▶ Text
######

Is Capitalism Doomed?
The massive volatility and sharp equity-price correction now hitting global financial markets signal that most advanced economies are on the brink of a double-dip recession. A financial and economic crisis caused by too much private-sector debt and leverage led to a massive re-leveraging of the public sector in order to prevent Great Depression 2.0. But the subsequent recovery has been anemic and sub-par in most advanced economies given painful deleveraging.
Now a combination of high oil and commodity prices, turmoil in the Middle East, Japan’s earthquake and tsunami, eurozone debt crises, and America’s fiscal problems (and now its rating downgrade) have led to a massive increase in risk aversion. Economically, the United States, the eurozone, the United Kingdom, and Japan are all idling. Even fast-growing emerging markets (China, emerging Asia, and Latin America), and export-oriented economies that rely on these markets (Germany and resource-rich Australia), are experiencing sharp slowdowns.
Until last year, policymakers could always produce a new rabbit from their hat to reflate asset prices and trigger economic recovery. Fiscal stimulus, near-zero interest rates, two rounds of “quantitative easing,” ring-fencing of bad debt, and trillions of dollars in bailouts and liquidity provision for banks and financial institutions: officials tried them all. Now they have run out of rabbits.
Fiscal policy currently is a drag on economic growth in both the eurozone and the UK. Even in the US, state and local governments, and now the federal government, are cutting expenditure and reducing transfer payments. Soon enough, they will be raising taxes.

######

▶ Supplied information
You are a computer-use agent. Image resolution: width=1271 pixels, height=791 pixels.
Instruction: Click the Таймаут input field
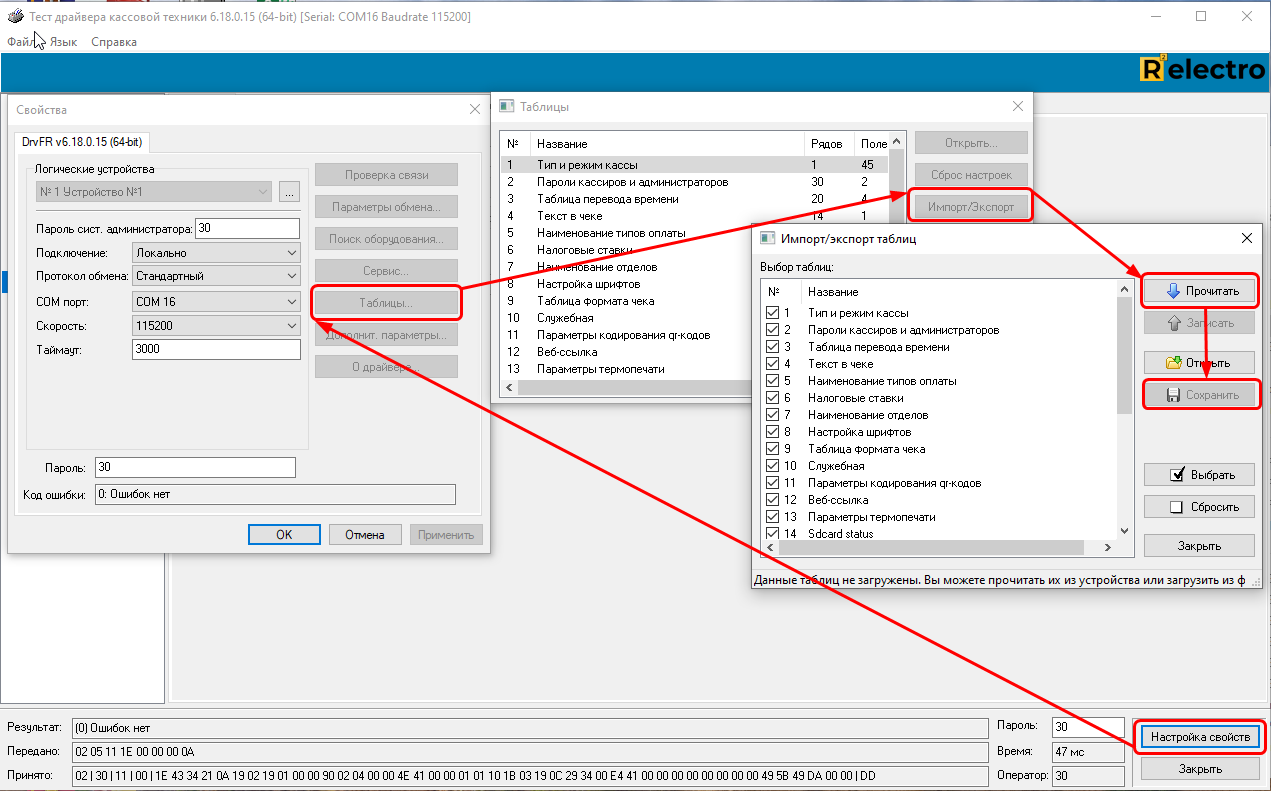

######

▶ Set problem 1
In the article on capitalism, which two export-oriented economies are named as relying on fast-growing emerging markets?
▶ Set problem 2
In the article on capitalism, swap "advanced economies" for "wealthy economies" and write out the passage from "The massive volatility" up to and including "given painful deleveraging." with that change.
Rely only on the article on capitalism for these answers.

▶ Response 1
Germany and resource-rich Australia.

▶ Response 2
The massive volatility and sharp equity-price correction now hitting global financial markets signal that most wealthy economies are on the brink of a double-dip recession. A financial and economic crisis caused by too much private-sector debt and leverage led to a massive re-leveraging of the public sector in order to prevent Great Depression 2.0. But the subsequent recovery has been anemic and sub-par in most wealthy economies given painful deleveraging.